» TASK DESCRIPTION: For each line in the data below that holds "computer", return a copy.
------ DATA PROVIDED ------
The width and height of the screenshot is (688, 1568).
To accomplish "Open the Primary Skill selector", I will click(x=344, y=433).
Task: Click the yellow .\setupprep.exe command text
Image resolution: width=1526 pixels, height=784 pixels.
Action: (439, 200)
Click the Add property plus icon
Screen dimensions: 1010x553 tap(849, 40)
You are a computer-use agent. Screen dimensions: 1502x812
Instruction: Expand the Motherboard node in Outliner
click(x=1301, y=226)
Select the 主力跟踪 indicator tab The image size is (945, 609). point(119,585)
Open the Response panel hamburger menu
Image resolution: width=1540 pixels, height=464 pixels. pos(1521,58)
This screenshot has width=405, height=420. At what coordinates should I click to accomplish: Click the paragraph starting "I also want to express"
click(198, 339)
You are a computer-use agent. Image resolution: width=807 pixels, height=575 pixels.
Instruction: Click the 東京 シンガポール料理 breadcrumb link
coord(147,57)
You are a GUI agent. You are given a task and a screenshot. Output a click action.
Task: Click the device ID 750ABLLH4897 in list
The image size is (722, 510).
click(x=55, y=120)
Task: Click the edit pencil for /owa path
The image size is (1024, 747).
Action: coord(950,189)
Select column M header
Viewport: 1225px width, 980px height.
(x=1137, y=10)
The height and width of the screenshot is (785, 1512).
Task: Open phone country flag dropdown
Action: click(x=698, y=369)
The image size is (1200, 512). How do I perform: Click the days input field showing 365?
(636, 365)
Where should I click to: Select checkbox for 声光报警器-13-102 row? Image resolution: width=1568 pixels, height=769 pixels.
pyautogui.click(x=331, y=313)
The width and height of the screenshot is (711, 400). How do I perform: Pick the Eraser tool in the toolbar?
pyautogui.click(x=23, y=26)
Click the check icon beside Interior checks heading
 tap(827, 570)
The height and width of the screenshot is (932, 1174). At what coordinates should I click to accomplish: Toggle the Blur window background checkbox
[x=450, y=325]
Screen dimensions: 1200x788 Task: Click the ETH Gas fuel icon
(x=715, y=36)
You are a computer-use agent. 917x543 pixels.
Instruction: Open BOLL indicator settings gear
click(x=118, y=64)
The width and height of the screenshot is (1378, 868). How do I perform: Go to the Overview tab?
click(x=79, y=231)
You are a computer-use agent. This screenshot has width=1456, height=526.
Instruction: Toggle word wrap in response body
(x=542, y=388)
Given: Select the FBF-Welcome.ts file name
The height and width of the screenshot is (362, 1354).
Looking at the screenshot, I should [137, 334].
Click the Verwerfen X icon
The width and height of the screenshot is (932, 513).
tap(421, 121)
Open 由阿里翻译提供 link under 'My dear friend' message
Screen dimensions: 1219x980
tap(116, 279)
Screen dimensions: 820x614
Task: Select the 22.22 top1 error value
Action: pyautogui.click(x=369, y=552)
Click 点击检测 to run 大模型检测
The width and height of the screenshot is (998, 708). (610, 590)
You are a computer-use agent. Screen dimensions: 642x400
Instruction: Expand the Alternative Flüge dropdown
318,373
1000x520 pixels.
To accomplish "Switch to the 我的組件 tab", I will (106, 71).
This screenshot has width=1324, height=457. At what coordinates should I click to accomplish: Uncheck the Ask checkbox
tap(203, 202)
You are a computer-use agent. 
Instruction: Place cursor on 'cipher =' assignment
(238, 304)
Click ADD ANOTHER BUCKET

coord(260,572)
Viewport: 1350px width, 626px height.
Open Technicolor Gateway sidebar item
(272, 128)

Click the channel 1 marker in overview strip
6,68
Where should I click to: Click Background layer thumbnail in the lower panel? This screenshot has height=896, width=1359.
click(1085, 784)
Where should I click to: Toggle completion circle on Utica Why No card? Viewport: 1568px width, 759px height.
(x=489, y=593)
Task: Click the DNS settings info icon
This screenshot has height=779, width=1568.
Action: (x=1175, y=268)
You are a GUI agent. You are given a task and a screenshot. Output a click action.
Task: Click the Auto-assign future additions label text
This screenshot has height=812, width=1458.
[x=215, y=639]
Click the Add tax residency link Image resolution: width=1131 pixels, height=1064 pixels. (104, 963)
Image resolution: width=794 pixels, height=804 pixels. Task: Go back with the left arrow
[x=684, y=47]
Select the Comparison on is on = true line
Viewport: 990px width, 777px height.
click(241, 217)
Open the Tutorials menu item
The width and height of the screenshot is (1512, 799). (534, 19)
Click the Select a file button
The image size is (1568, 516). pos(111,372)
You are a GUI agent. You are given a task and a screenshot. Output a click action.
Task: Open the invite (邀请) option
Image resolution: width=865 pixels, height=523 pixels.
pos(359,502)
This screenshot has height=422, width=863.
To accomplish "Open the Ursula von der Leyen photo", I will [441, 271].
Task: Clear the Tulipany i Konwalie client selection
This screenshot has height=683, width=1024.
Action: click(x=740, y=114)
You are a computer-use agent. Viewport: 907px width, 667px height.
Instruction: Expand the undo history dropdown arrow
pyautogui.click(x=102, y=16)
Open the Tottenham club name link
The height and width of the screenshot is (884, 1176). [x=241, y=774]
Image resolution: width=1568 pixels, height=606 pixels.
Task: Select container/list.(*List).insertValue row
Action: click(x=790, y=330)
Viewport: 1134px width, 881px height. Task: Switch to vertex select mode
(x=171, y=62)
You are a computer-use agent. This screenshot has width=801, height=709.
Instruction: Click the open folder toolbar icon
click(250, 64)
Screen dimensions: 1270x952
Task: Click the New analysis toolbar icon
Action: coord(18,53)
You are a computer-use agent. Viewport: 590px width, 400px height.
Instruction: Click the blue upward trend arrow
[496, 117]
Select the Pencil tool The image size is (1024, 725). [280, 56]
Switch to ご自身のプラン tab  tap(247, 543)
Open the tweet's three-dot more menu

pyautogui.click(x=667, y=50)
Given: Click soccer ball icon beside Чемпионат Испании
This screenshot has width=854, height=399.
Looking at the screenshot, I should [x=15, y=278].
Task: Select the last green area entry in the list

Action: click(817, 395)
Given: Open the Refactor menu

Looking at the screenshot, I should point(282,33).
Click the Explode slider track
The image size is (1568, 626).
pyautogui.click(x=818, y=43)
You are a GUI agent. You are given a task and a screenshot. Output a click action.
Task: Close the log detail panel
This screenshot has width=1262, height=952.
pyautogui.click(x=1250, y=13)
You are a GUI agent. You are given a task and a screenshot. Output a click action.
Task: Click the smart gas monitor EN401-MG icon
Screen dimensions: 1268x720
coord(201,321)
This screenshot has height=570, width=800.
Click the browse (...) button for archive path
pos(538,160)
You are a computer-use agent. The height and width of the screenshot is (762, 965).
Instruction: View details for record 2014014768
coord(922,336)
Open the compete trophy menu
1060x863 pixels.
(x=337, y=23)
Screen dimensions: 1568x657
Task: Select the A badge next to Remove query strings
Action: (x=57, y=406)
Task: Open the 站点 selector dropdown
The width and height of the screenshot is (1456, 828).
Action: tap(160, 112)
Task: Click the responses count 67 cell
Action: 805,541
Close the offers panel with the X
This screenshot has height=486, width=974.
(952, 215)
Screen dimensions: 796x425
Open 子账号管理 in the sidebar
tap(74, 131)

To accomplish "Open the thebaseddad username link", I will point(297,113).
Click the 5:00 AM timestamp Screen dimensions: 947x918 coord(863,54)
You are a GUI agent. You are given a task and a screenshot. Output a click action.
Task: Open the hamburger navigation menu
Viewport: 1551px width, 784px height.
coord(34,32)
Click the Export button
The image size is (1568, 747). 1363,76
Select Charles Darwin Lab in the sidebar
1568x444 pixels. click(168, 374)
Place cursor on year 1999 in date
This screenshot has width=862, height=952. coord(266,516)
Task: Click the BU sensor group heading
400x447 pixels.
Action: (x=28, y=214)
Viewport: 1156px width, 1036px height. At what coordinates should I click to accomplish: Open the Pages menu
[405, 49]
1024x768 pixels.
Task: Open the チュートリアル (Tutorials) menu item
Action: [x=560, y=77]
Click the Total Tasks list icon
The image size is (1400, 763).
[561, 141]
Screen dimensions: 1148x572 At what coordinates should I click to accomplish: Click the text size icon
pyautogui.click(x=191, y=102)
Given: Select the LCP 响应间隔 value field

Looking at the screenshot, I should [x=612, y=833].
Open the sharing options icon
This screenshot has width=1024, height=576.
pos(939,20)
------
» TASK ANSWER:
You are a computer-use agent. Screen dimensions: 1502x812
You are a computer-use agent. Image resolution: width=807 pixels, height=575 pixels.
You are a computer-use agent. 917x543 pixels.
You are a computer-use agent. This screenshot has width=1456, height=526.
You are a computer-use agent. Screen dimensions: 642x400
You are a computer-use agent. 
You are a computer-use agent. Viewport: 907px width, 667px height.
You are a computer-use agent. This screenshot has width=801, height=709.
You are a computer-use agent. Viewport: 590px width, 400px height.
You are a computer-use agent. The height and width of the screenshot is (762, 965).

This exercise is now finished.